优化spark RDD autoKMeans one-hot数据 无监督聚类

package scala.learningRDD

import org.apache.spark.SparkContext
import org.apache.spark.mllib.linalg.{Vector, Vectors}
import org.apache.spark.rdd.RDD
import org.apache.spark.sql.SparkSession

import scala.collection.mutable.ArrayBuffer


object KmsModelDef{
  def eudist(v1: Array[Double], v2: Array[Double]): Double = {
    require(v1.length == v2.length, "Vectors must be of the same length.")
    //    sqrt(v1.zip(v2).map { case (a, b) => math.pow(a - b, 2) }.sum)
    v1.zip(v2).map { case (a, b) => if (a==b && a>0 && b>0) 1 else 0}.sum.toDouble/
      v1.zip(v2).map { case (a, b) => if (a>0 || b>0) 1 else 0}.sum.toDouble
  }
}


class ManualKMeansModel(spark: SparkSession,similarity:Double, iter:Int, acc:Double)  {

//  val spark: SparkSession = SparkSession.builder()
//    .master("local[*]").appName("autoKMeans").getOrCreate()

  import spark.implicits._
  val sc: SparkContext = spark.sparkContext

    var data: RDD[Vector]=_
    var centers:RDD[(Double,Vector)]=_
    var center_data:RDD[(Double,Double,Double)]=_



    val smllt:Double = similarity
    val iters: Long = iter
    val accs:Double = acc
//    var data_size:Long = _




  // 优化k_meas_jj方法
  def k_meas_jj_optimized(): Unit = {
    // 初始中心点查找优化
    val maxtuple0: (Double, Double) = this.data.map(v => (v.toArray.head, v.toArray.tail.sum))
      .max()(Ordering.by(_._2)) // 使用max替代reduce

    val cts_0: Vector = data.filter(v => v(0) == maxtuple0._1).first()
    //this.centers = sc.parallelize(Seq((0, cts_0)))

    var iteval = 0.0
    var n = 1
    val centersList: ArrayBuffer[(Double, Vector)] = new ArrayBuffer[(Double, Vector)]()
    centersList += ((0, cts_0))

    while (iteval < this.smllt && n < 100) { // 添加安全上限
      val centersBroadcast = sc.broadcast(centersList.toMap)

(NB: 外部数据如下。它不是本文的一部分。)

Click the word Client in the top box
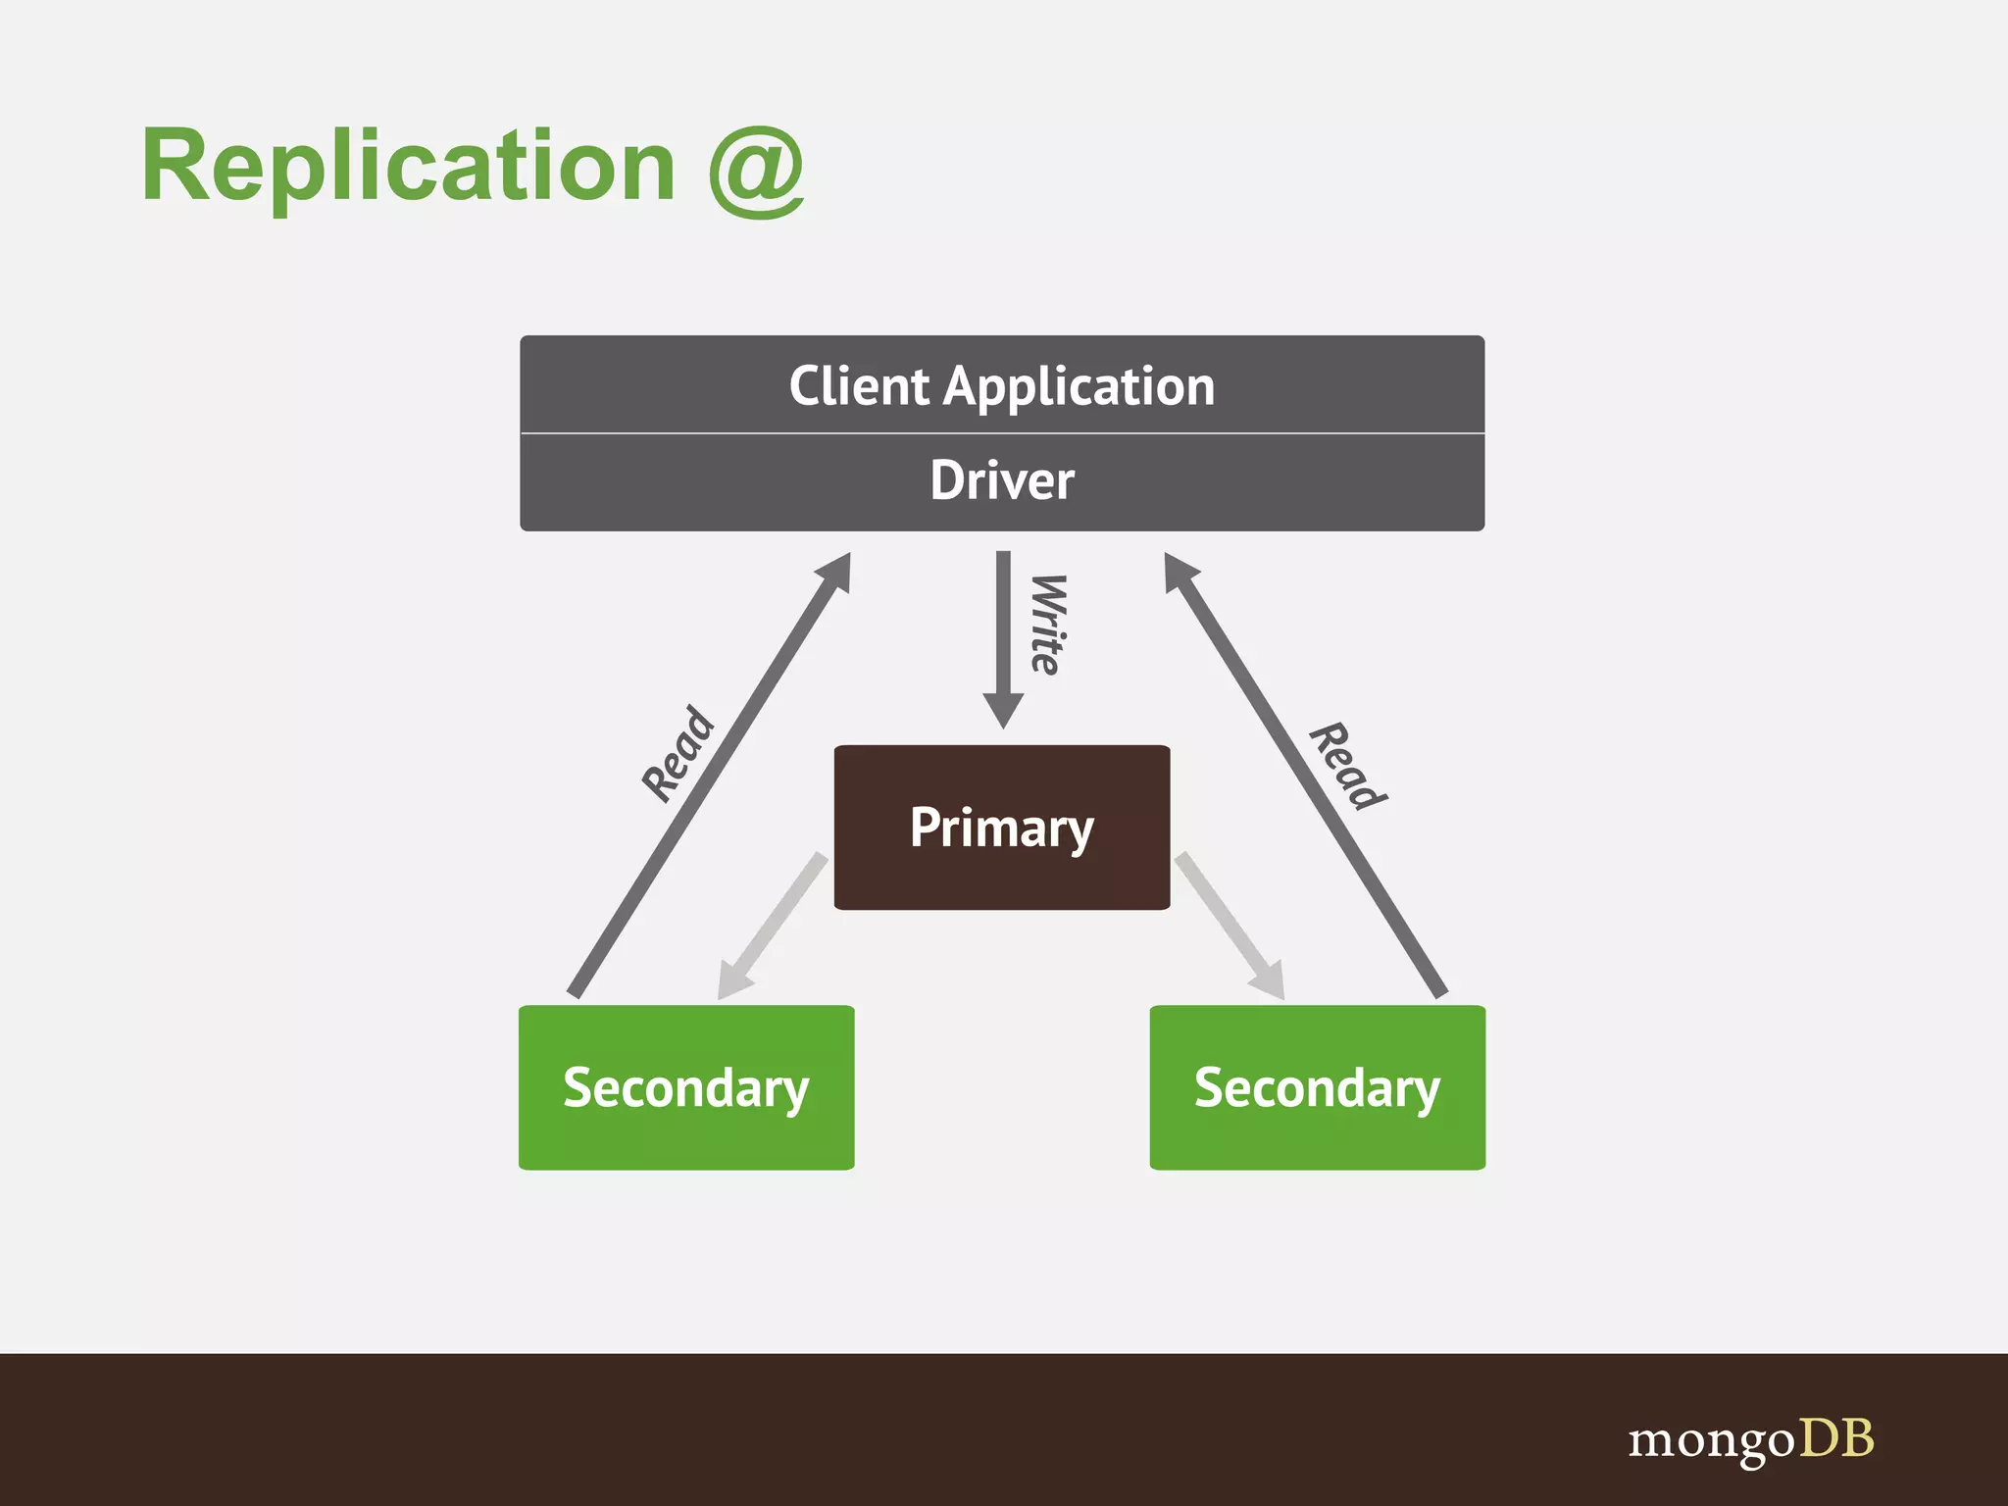point(859,385)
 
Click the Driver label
point(1002,480)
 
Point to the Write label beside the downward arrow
point(1047,625)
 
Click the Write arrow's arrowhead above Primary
point(1003,709)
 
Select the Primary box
point(1002,827)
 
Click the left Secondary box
point(686,1087)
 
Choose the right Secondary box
point(1317,1087)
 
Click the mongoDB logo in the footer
point(1751,1439)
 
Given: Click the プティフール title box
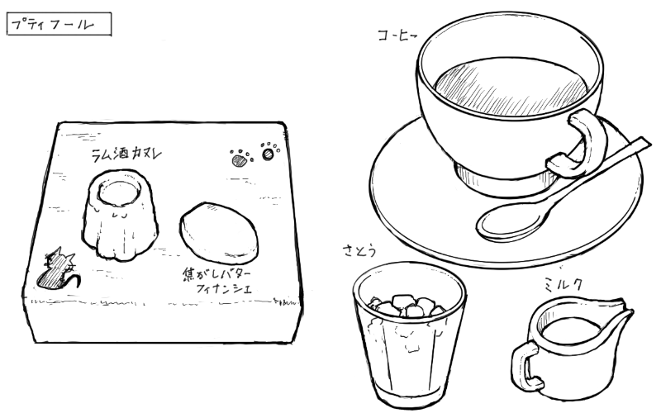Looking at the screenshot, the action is point(59,24).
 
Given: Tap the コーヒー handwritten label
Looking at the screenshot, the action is point(397,36).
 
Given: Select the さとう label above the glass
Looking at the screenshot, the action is point(359,251).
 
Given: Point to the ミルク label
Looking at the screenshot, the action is point(563,285).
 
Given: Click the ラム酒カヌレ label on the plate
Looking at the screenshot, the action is point(126,154).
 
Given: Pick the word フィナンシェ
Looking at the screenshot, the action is point(224,288).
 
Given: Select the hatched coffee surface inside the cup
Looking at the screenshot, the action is point(510,88).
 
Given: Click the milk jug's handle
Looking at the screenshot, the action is point(525,367).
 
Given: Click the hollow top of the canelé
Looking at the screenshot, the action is point(119,191).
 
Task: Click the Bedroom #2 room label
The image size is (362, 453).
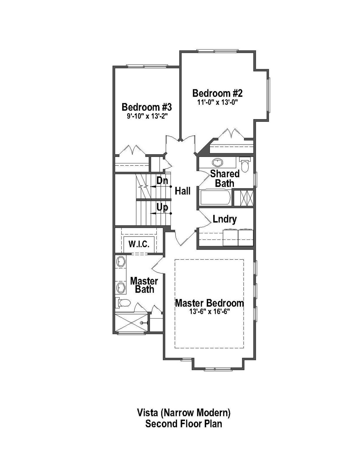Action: pos(217,93)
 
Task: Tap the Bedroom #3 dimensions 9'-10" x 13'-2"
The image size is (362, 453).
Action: pos(147,116)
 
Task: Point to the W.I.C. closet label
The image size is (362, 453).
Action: pos(139,244)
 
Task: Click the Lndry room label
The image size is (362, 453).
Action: pos(225,219)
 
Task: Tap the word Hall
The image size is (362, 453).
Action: pos(183,191)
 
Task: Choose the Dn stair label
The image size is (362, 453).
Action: pos(162,180)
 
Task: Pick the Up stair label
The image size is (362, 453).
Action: pos(162,208)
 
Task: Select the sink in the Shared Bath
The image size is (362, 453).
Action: pos(218,162)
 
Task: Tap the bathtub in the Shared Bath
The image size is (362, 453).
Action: pos(215,197)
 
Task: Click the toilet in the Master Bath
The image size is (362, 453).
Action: pos(124,303)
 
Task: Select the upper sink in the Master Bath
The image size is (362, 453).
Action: pos(121,261)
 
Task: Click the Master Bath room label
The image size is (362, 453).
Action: pos(144,285)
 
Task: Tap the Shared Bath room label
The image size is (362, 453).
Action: pos(225,178)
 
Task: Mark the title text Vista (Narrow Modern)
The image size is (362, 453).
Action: pos(184,413)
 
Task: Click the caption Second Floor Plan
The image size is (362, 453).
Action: pos(184,424)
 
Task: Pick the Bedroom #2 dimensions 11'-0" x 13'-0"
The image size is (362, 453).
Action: pos(217,102)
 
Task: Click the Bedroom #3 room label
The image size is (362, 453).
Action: pos(147,107)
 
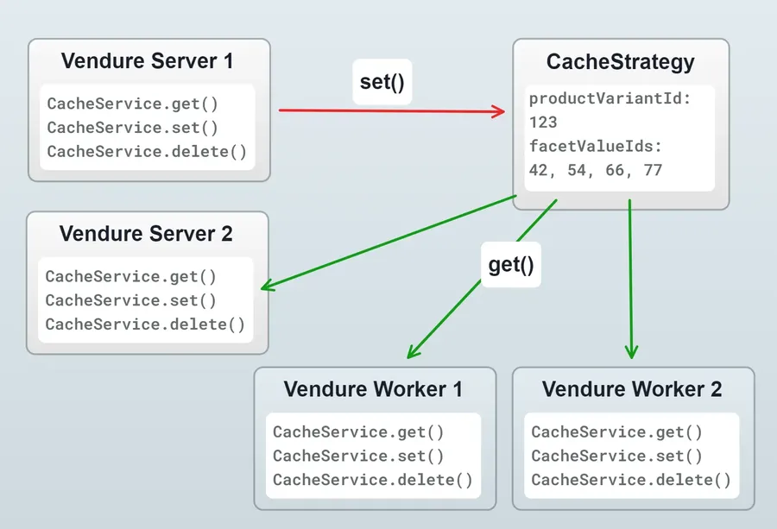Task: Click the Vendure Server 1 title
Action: coord(147,61)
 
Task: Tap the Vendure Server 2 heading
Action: coord(146,233)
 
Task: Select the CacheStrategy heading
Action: coord(621,62)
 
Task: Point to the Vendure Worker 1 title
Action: coord(373,389)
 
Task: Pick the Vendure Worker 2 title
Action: coord(632,389)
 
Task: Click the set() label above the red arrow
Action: coord(382,82)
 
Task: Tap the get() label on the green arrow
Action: coord(511,264)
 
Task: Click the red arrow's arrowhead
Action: coord(498,111)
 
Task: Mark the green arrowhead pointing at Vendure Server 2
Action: coord(267,286)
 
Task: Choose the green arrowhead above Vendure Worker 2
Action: coord(631,352)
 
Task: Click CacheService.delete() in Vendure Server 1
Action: coord(147,152)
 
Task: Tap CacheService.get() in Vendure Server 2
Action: coord(131,276)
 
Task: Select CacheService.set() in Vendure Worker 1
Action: coord(358,456)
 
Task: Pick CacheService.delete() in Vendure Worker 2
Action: coord(631,480)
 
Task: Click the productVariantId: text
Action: coord(610,98)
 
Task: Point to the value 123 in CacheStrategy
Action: coord(543,123)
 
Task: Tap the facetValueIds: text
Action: coord(596,146)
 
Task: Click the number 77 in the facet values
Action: coord(654,170)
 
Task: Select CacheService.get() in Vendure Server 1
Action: coord(132,104)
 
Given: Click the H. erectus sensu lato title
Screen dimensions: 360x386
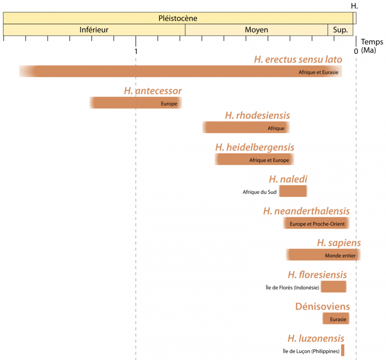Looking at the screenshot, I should point(298,59).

      // 使用mapPartitions减少shuffle
      val farthestPoint: (Vector, Double) = this.data.mapPartitions { partition =>
        val localCenters: Map[Double, Vector] = centersBroadcast.value
        partition.map { vector =>
          val minDistance = localCenters.values.map { center =>
            KmsModelDef.eudist(center.toArray.tail, vector.toArray.tail)
          }.min
          (vector, minDistance)
        }
      }.max()(Ordering.by(_._2)) // 找到距离最远的点

      iteval = farthestPoint._2

      if (iteval > this.smllt) return

      val newCenter: (Double, Vector) = (n.toDouble, farthestPoint._1)
      centersList += newCenter
      this.centers = sc.parallelize(centersList)

      n += 1
    }
  }





  def assign_clusters(): Unit ={

    val center_data_item: RDD[((Double, Vector), Vector)] = this.centers.cartesian(this.data)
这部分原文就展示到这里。